Óliver VII, de Antal Szerb (Greylock) Traducción de Fernando de Castro García | por Juan Jiménez García
Para aquellos de nosotros que somos profundamente pirandellianos (y por tanto, amamos a Leonardo Sciascia y a Alberto Savinio), un libro que promete serlo (y lo cumple) es ya un regalo. Óliver VII no deja de ser un pariente lejano (o no tan lejano) de Enrico IV, únicamente confrontados en su idea de volver o de no volver ya nunca más. Una simple cuestión de apego por la sociedad o desapego por ella y aquellos, entre los más próximos, que la comprenden. Solemos reducir, sin que sea descabellado, todo a una cuestión de identidad, aunque tenga algo de quedarse con la forma y no con el fondo. Un fondo extraordinariamente rico en Pirandello y también en Szerb, cada uno a su manera. Pirandello se ahorró una guerra y murió a una cierta edad, Szerb no se ahorró nada y acabó destruido (y no es una palabra elegida al azar). Un judío más. Un escritor más.
Entre Enrico IV y Óliver VII está la distancia entre un hombre que creó su reino sobre su locura frente a otro que construyó un reino verdadero desde la falsedad, todo bajo el telón de fondo de los equívocos, no exento de ese humor trágico pirandelliano o ese humor más juguetón, de niño en busca de emperadores desnudos, de Szerb. Pero ¿quién es Óliver VII? Óliver VII reina sobre un verdadero país imaginario, un país centroeuropeo cuyos únicos recursos son el vino y las sardinas (una curiosa producción hedonista que parece haber afectado profundamente a su población, pobre pero no especialmente deprimida). Esto atrae la atención de su país vecino, en especial de un empresario acostumbrado a tenerlo todo al precio necesario. La solución es sencilla: si unos tienen el dinero y los otros el vino y las sardinas, los primeros pagan por lo segundo, comprando el país. Los ministros no tienen ningún problema, desde el momento en el que la corrupción es algo que ven con agrado y el dinero llega a sus manos. Y a Óliver VII le entregan una princesa y la posibilidad de no ser nadie en especial, lo cual encaja bien en su idea de rey y su hastío existencial.

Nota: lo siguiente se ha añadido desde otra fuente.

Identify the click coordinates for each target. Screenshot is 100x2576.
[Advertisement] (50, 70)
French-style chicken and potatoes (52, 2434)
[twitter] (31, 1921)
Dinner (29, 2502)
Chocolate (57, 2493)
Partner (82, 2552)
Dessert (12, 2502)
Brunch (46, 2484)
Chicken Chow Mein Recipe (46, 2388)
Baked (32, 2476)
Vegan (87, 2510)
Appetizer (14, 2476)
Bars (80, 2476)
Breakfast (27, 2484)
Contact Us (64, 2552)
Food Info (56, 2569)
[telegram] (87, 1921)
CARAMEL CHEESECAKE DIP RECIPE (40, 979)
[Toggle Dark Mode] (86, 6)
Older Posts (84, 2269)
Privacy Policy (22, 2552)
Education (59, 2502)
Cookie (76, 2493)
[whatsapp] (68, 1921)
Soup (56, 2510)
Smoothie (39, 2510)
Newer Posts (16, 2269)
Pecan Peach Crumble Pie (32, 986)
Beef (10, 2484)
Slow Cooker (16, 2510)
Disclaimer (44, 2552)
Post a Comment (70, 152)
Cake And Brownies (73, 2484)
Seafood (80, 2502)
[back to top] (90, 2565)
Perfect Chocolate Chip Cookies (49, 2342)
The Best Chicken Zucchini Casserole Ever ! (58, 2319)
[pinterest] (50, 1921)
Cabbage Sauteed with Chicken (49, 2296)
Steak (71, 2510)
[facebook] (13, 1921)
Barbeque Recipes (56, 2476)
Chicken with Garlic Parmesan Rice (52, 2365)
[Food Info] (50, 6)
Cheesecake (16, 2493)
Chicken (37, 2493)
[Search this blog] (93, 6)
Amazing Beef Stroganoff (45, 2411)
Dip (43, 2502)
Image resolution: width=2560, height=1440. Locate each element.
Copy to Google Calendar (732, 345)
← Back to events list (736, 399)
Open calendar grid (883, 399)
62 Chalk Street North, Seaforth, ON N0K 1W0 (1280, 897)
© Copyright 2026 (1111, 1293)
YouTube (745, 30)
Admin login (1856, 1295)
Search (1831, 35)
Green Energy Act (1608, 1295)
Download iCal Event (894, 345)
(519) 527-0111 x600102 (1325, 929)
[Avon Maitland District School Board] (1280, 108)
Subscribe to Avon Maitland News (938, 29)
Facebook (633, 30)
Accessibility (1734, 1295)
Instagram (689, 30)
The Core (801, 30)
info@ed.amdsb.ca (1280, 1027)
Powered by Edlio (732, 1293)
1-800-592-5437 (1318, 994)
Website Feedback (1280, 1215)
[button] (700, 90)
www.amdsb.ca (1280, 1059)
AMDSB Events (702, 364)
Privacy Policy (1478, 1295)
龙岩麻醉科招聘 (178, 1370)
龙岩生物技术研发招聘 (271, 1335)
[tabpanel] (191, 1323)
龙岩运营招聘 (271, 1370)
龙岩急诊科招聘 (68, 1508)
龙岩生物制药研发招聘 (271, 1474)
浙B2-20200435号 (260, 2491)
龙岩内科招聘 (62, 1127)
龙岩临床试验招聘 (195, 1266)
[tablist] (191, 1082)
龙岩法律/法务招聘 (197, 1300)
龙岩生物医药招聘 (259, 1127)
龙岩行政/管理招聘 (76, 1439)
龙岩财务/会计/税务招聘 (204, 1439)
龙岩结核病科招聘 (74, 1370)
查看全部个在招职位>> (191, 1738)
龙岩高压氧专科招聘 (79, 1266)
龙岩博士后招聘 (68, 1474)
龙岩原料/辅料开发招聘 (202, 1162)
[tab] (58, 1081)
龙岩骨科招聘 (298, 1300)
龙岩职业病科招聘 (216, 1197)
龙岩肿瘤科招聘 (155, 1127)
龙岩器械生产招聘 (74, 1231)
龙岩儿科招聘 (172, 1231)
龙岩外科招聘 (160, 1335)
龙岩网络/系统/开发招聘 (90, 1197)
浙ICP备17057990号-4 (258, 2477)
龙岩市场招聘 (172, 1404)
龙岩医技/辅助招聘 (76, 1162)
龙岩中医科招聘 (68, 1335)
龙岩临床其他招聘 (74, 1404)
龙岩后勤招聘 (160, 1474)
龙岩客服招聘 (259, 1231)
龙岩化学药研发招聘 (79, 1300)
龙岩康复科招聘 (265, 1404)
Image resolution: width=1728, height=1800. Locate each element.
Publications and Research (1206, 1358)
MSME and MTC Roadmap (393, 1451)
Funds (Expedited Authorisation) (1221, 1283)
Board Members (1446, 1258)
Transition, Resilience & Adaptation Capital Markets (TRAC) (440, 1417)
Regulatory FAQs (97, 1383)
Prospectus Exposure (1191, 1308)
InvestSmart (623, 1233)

Pero, como suele ocurrir, una cosa es ser pobre y otra que el país de al lado te quite el vino y las sardinas. Eso ya es motivo para una revolución. Una confusa revolución que acaba con Óliver VII arrojado al mundo. Y el mundo tiene más chicha que su castillo. Las princesas están por todos lados, aun con aspecto de mujer liberada, y los estafadores pueden ser más ingeniosos y divertidos que sus ministros, aunque compartan ese gusto por el dinero. El caso es que la vida estaba en otra parte, pero como las cosas nunca son tan sencillas (o, para ser más exactos, cuando lo son sentimos una necesidad total y absoluta de complicarlas), la historia no acaba ahí.
Así, la forma es una disparatada y divertida trama sobre la identidad en el que solo los estafadores parecen honrados y en la que para ser un buen rey tienes que dejar de serlo. Pero el fondo es una reflexión sobre qué es gobernar y qué sentido tiene hacerlo sin una determinada convicción y sin la certeza de que el poder solo puede ser una expresión de la voluntad de los otros. Y esos otros no son unos pocos privilegiados, sino el pueblo. Y esto, comedia y reflexión, lo escribía Szerb en 1943, un judío húngaro con pocos motivos para reírse pero muchas ganas de vivir. Y de esto seguimos hablando ochenta años después. Con todo ese fondo de comedia del arte italiana, los personajes desfilan intentando encontrar una razón de ser en ese mundo grotesco. Con muchas o ninguna pregunta. Hasta que todos, reyes, súbditos, estafadores y amantes, encuentran un lugar. Quién sabe si aquel que buscaron.